Vonage's third-quarter revenues rose 15% year over year to $302.5 million, just below Wall Street's consensus target at $302.9 million. The company saw an adjusted net loss of $0.02 per diluted share, down from a profit of $0.09 per share in the year-ago report and far below the analyst consensus, which had pointed to a $0.07 profit per share.
The stock has now fallen 21% over the last quarter, including today's sudden drop. Even so, Vonage's shares trade at a hefty valuation ratio of 53 times trailing earnings. The company stands in the midst of a sharp strategy update, relaunching a portfolio of diverse business-class services under the unified Vonage brand.
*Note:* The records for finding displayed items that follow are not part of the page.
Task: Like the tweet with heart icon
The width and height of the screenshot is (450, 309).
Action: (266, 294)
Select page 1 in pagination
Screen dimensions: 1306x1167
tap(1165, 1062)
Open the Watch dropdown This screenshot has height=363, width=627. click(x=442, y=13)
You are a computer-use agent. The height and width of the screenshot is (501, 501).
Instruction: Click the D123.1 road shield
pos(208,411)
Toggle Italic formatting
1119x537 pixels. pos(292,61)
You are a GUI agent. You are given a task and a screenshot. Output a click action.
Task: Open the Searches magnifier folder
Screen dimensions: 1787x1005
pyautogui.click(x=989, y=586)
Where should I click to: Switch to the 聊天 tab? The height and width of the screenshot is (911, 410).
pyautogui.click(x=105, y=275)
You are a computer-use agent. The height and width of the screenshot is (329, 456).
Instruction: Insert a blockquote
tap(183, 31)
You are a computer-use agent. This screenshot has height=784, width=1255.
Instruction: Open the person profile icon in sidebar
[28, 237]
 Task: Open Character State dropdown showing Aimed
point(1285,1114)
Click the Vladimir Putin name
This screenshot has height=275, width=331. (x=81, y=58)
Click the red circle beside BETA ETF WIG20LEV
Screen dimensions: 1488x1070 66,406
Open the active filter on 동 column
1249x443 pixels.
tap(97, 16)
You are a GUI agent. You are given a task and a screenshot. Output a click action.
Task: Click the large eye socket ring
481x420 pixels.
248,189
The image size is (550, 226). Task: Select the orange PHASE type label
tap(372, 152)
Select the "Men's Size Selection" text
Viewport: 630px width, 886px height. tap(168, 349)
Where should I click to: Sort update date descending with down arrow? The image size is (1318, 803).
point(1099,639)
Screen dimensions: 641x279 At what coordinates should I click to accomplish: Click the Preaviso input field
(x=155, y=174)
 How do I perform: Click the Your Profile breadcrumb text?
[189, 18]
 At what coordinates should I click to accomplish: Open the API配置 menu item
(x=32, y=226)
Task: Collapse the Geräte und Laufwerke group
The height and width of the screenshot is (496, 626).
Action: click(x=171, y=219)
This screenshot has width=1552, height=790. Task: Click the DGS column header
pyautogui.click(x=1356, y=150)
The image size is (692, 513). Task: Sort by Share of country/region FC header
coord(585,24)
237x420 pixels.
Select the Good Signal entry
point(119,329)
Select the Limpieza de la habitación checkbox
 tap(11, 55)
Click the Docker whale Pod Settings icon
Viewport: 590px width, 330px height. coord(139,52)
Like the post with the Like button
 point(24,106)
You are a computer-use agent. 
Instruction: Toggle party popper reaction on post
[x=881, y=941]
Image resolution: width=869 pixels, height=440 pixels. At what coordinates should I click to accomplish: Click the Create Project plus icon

Management hopes to accelerate its marketing and customer acquisition efforts under this simpler corporate image.
"We've made a lot of progress on our strategy and continue to invest in the right areas," said CEO Alan Masarek in a prepared statement. "Market demand continues to grow, and Vonage is well-positioned for long-term success."
So Vonage intends to go places, but its investors are not showing any patience with a rebranding effort that could take years to pay any serious dividends. Personally, I view the price drop as a buying opportunity despite the nosebleed valuation, because I like what the company is doing here.